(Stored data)
============

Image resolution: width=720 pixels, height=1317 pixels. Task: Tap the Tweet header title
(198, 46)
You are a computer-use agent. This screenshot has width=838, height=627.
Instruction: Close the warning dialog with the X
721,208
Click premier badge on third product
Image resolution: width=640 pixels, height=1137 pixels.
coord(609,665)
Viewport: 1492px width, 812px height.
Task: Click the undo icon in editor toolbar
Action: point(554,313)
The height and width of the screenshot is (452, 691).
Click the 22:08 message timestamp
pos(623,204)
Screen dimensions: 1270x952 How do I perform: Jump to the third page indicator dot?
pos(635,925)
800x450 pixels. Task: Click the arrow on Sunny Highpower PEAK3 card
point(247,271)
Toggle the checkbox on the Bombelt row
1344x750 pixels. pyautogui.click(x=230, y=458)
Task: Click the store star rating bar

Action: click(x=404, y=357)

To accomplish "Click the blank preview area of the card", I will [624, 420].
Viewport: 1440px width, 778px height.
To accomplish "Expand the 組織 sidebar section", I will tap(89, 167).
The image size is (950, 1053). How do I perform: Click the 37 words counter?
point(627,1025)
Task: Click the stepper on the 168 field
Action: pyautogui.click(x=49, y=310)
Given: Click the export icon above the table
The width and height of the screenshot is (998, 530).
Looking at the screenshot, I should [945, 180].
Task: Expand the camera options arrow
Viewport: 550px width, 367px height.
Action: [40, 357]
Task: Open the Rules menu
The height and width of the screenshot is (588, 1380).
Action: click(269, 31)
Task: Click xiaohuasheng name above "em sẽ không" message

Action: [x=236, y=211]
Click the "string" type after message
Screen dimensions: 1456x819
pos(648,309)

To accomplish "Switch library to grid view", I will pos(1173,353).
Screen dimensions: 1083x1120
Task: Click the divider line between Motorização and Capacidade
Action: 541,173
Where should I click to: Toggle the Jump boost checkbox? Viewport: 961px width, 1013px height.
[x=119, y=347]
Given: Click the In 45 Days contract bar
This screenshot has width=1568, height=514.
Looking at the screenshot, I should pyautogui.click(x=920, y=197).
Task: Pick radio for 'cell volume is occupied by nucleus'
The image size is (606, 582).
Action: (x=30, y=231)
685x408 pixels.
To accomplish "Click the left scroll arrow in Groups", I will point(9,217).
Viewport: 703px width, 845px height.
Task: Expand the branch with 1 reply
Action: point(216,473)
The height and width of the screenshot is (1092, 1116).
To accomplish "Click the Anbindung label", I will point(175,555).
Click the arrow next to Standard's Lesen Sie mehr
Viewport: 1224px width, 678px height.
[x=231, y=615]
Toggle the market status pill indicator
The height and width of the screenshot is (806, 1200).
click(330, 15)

============

** ACTIVITY **
Taking the entries above, please repeat each one exactly.

** ANSWER TO THIS TASK **
Image resolution: width=720 pixels, height=1317 pixels. Task: Tap the Tweet header title
(198, 46)
You are a computer-use agent. This screenshot has width=838, height=627.
Instruction: Close the warning dialog with the X
721,208
Click premier badge on third product
Image resolution: width=640 pixels, height=1137 pixels.
coord(609,665)
Viewport: 1492px width, 812px height.
Task: Click the undo icon in editor toolbar
Action: point(554,313)
The height and width of the screenshot is (452, 691).
Click the 22:08 message timestamp
pos(623,204)
Screen dimensions: 1270x952 How do I perform: Jump to the third page indicator dot?
pos(635,925)
800x450 pixels. Task: Click the arrow on Sunny Highpower PEAK3 card
point(247,271)
Toggle the checkbox on the Bombelt row
1344x750 pixels. pyautogui.click(x=230, y=458)
Task: Click the store star rating bar

Action: click(x=404, y=357)

To accomplish "Click the blank preview area of the card", I will [624, 420].
Viewport: 1440px width, 778px height.
To accomplish "Expand the 組織 sidebar section", I will tap(89, 167).
The image size is (950, 1053). How do I perform: Click the 37 words counter?
point(627,1025)
Task: Click the stepper on the 168 field
Action: pyautogui.click(x=49, y=310)
Given: Click the export icon above the table
The width and height of the screenshot is (998, 530).
Looking at the screenshot, I should [945, 180].
Task: Expand the camera options arrow
Viewport: 550px width, 367px height.
Action: [40, 357]
Task: Open the Rules menu
The height and width of the screenshot is (588, 1380).
Action: click(269, 31)
Task: Click xiaohuasheng name above "em sẽ không" message

Action: [x=236, y=211]
Click the "string" type after message
Screen dimensions: 1456x819
pos(648,309)

To accomplish "Switch library to grid view", I will pos(1173,353).
Screen dimensions: 1083x1120
Task: Click the divider line between Motorização and Capacidade
Action: 541,173
Where should I click to: Toggle the Jump boost checkbox? Viewport: 961px width, 1013px height.
[x=119, y=347]
Given: Click the In 45 Days contract bar
This screenshot has width=1568, height=514.
Looking at the screenshot, I should pyautogui.click(x=920, y=197).
Task: Pick radio for 'cell volume is occupied by nucleus'
The image size is (606, 582).
Action: (x=30, y=231)
685x408 pixels.
To accomplish "Click the left scroll arrow in Groups", I will point(9,217).
Viewport: 703px width, 845px height.
Task: Expand the branch with 1 reply
Action: point(216,473)
The height and width of the screenshot is (1092, 1116).
To accomplish "Click the Anbindung label", I will point(175,555).
Click the arrow next to Standard's Lesen Sie mehr
Viewport: 1224px width, 678px height.
[x=231, y=615]
Toggle the market status pill indicator
The height and width of the screenshot is (806, 1200).
click(330, 15)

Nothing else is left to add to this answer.